Глядя на мастера, ставшего жертвой тех, кого принято называть светскими людьми, я невольно вспомнил Гулливера, плененного лилипутами. Но для скульптора страшнее было то, что, скованный цветочными цепями, он оказывался куда более крепко привязанным и лишенным возможности когда-либо спастись бегством.

Пробило полдень. Мы вышли из мастерской и столпились вокруг Бурделя, которого одна дама принялась расхваливать за то, что он читает лекции с таким лиризмом.

Бурдель скромно ответил:

– Я согласен, что иногда поддаюсь воодушевлению. В такие минуты я переживаю восторги, которых не найдешь в тексте стенограммы. Надо думать, не существует знаков для их передачи.

– Как вы стушевываетесь перед природой, мэтр, – сказал я.

– Да, – произнес Бурдель, – я благоговею перед ней, но если природа оказывает мне сопротивление, я ее укрощаю.

* * *

На первых своих выставках на улице Лаффит я заприметил молодого человека с короткой рыжей бородой, одетого в пелерину с капюшоном, украшенным двумя крупными пряжками из посеребренного металла в виде застежек.
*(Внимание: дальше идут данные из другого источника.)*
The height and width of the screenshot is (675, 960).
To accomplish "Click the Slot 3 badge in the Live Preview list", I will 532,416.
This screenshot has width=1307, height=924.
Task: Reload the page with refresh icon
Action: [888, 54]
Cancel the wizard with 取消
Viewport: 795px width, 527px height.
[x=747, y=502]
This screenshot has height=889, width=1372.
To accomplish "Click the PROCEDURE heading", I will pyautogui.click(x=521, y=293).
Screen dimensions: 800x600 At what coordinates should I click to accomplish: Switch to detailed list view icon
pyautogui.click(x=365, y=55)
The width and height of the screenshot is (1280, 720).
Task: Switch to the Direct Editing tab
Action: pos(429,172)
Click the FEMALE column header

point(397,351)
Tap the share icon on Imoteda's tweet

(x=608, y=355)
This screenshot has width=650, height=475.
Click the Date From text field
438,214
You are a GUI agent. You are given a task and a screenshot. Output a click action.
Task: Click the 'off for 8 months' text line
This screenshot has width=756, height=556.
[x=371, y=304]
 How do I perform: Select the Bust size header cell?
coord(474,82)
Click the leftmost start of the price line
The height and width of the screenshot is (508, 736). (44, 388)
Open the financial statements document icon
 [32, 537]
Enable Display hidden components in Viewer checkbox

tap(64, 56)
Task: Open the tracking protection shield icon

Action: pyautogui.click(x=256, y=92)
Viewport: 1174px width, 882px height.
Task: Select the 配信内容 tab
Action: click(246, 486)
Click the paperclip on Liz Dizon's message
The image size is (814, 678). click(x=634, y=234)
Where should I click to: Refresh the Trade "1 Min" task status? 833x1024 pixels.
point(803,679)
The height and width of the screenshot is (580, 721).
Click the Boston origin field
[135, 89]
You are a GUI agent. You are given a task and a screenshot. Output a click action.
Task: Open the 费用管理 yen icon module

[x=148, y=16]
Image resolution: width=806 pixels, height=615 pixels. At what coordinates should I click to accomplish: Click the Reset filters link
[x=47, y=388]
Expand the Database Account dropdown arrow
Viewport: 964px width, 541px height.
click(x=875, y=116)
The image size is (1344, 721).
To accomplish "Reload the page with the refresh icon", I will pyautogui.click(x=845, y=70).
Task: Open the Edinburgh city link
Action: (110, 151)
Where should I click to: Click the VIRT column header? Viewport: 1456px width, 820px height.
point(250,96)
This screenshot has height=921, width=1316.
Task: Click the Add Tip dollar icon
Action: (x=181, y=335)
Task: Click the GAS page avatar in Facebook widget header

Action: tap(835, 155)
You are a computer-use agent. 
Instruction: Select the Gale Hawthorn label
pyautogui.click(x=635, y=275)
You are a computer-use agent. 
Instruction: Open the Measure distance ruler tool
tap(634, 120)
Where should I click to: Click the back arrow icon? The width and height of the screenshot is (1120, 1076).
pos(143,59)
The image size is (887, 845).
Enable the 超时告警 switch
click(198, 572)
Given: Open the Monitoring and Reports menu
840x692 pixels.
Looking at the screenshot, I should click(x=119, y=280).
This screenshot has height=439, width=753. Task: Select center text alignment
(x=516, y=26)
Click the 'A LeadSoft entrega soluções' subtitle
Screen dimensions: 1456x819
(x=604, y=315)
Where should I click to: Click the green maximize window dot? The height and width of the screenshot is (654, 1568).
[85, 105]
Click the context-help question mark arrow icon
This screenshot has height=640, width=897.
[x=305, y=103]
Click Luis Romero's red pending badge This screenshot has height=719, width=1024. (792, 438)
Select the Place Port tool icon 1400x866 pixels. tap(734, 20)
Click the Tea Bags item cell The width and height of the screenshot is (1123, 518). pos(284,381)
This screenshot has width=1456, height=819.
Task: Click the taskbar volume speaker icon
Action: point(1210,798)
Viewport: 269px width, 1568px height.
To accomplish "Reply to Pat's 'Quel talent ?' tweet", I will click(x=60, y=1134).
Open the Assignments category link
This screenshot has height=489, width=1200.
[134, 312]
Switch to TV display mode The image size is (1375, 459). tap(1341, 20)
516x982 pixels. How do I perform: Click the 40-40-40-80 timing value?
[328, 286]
Как я позднее узнал, это был Жорж Руо, любимый ученик Гюстава Моро, о котором последний сказал: «Сразу видно, что это мой ученик: он носит драгоценности».

Я не помышлял о знакомстве с этим посетителем, который смотрел, останавливался, а затем уходил, не произнося ни слова. Эта молчаливость поразит тех, кто знает теперешнего Руо; я же рассказываю о Руо, каким он был лет сорок назад, тогда его учитель говорил о нем: «Он отвечает только словами „да“ или „нет“. Но в это „да“ и в это „нет“ он вкладывает столько страсти; если он будет рисовать так же, как говорит, он пойдет далеко».

Немного погодя я увидел акварели молодого художника, настолько блестящие, что в голову мне пришла мысль попросить его расписать гончарные изделия. Так я получил вазы, тарелки, блюда, словно изготовленные на каком-нибудь фаянсовом заводе эпохи Ренессанса.

Однажды я сказал Руо:

– Эти интенсивные желтые цвета, огненные коричнево-красные, редкостные голубые ультрамарины, придающие вашим картинам вид старинных витражей…

Он перебил меня:

– Мне уже говорили, что моя живопись напоминает витражи. Очевидно, это идет от моей первой профессии. Когда я получил свидетельство об окончании начального учебного заведения, родители отдали меня в ученики к художнику по стеклу. Мне платили десять су в неделю. Я должен был следить за обжигом и прежде всего сортировать маленькие кусочки стекла, выпадавшие из витражей, которые нам приносили для починки. Так я почувствовал настоящую страсть к старинным витражам, которую всегда испытывал и продолжаю испытывать по сей день. Меня спрашивали, в каком возрасте у меня проявилась склонность к живописи. С самого раннего детства я уже возился с красками. Мои тети расписывали фарфор и веера. Я подбирал валявшиеся повсюду огрызки карандашей, старые кисти, тюбики и тоже пытался рисовать.